The Top 50 Non-Financial State-Owned Enterprises

Some of the large companies in the world have partial or major state ownership. Unlike fully publicly-owned firms, these State-Owned Enterprises(SOEs) are subject to high involvement and control of politicians or government bureaucrats. As a result, investors in these SOEs have to keep track of political or policy changes and their impacts on these enterprises. For example, recently Brazilian President Jair Bolsonaro fired the market-friendly CEO of Petroleo Brasileiro S.A. (PBR) Roberto Castello Branco and replaced him with his ally the former Defense Minister Joaquim Silva e Luna due to a fuel price increase fight with Castello. As expected Petrobras stock fell heavily after this announcement.

So what are the Top 50 State-Owned Enterprises(SOEs)? The following chart provides the answer:

Click to enlarge

Source: Analysis: After Brazil ructions, a rethink for investors in emerging market state firms, Reuters

From the above piece:

Utilities and power companies can be subject to politically motivated pricing directives, while financial disclosures and productivity can lag the private sector.

Profitability can take a backseat to political priorities such as creating employment or winning elections.

“First and foremost, investors need to figure out and understand where does this SOE fit into the agenda of the political and socio-and economic landscape of the country… its social importance as employer or as a contributor to the budget,” Sergey Dergachev, a fund manager at Union Investment, said.
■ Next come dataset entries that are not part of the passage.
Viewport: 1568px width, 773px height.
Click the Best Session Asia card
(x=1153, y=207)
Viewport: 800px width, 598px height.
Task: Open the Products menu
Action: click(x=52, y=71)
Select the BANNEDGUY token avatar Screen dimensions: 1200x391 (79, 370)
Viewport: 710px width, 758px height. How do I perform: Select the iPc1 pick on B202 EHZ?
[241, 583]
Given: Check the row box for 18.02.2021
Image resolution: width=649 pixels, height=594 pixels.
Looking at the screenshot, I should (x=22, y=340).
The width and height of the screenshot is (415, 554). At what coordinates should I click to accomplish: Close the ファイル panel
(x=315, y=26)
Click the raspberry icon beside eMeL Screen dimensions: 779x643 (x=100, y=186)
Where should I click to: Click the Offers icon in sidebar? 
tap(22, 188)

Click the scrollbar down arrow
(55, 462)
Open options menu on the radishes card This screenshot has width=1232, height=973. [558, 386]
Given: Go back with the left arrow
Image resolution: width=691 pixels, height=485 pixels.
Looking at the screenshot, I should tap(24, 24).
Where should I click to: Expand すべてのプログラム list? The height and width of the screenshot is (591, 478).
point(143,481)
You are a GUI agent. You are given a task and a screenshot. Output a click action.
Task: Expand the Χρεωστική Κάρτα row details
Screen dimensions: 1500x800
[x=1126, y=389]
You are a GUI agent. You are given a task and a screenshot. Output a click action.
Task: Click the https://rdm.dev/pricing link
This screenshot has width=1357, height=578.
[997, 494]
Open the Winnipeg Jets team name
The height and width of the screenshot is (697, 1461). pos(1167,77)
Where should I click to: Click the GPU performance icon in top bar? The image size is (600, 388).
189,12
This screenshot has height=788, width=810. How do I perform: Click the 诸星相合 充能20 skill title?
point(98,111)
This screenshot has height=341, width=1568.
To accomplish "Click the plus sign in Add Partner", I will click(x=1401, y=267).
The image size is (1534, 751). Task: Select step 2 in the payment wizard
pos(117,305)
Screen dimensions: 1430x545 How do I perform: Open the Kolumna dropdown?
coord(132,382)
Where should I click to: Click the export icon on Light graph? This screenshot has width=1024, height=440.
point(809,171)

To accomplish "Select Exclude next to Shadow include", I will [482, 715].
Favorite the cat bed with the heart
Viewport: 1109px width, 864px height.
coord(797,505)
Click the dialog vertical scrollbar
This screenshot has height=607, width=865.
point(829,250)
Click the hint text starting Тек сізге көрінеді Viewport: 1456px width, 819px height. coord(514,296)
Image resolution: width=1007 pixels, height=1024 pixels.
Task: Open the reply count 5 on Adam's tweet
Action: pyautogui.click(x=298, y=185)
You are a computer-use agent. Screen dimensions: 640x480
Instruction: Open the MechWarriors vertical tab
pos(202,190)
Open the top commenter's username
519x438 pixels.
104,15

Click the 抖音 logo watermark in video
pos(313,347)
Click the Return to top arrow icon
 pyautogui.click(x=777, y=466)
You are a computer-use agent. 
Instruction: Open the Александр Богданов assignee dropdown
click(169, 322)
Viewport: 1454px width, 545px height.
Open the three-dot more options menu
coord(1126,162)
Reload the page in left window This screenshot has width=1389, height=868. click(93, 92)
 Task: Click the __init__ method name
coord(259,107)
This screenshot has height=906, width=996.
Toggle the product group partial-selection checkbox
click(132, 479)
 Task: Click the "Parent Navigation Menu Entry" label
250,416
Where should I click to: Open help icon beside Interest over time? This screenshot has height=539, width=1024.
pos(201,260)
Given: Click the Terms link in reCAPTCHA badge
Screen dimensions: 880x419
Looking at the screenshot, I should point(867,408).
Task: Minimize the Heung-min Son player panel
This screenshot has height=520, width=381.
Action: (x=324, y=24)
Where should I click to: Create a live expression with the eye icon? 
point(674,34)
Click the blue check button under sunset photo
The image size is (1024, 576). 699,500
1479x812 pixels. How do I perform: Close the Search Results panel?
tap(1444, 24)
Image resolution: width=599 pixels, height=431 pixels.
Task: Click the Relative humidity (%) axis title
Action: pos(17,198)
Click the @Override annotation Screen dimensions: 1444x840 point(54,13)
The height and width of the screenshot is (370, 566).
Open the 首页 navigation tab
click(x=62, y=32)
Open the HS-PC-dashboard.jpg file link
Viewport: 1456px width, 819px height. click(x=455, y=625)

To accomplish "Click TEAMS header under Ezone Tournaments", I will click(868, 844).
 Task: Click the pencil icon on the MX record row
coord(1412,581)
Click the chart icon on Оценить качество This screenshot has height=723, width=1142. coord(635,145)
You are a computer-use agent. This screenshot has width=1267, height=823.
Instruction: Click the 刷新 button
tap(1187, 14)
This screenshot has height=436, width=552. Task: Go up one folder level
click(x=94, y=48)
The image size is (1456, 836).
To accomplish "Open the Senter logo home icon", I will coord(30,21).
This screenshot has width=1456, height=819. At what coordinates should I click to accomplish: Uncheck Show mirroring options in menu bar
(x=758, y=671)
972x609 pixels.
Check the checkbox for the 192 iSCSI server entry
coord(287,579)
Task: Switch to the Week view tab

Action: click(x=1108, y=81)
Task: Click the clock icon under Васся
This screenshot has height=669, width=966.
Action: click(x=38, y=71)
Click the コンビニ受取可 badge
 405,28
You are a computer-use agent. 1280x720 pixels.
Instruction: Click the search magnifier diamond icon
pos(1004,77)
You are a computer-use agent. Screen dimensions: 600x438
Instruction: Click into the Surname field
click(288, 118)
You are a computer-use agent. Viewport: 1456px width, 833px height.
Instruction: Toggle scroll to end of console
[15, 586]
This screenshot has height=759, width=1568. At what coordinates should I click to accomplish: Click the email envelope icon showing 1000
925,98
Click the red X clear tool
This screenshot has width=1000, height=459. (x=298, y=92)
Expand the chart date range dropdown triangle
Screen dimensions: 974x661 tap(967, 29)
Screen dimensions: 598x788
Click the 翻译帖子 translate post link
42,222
China has ownership interests in some of the big companies such as China National Petroleum, China Petrochemical, etc. In the developed/western world, the following firms have some form of state ownership:

  • Volkswagen AG (VLKAY) – Germany
  • Gazprom(OGZPY) and Rosneft Oil Company (OJSCY) – Russia
  • Electricite de France SA (ECIFY) and Engie SA  (ENGIY) – France
  • Equinor ASA (EQNR) – Norway
  • Airbus SE (EADSY) – France, Germany and Spain

The key takeaway for investors is that state-ownership is a double edged sword. While it can provide stability, investors can be sidelined by the state which may use the enterprises for other purposes such as political gains in an election.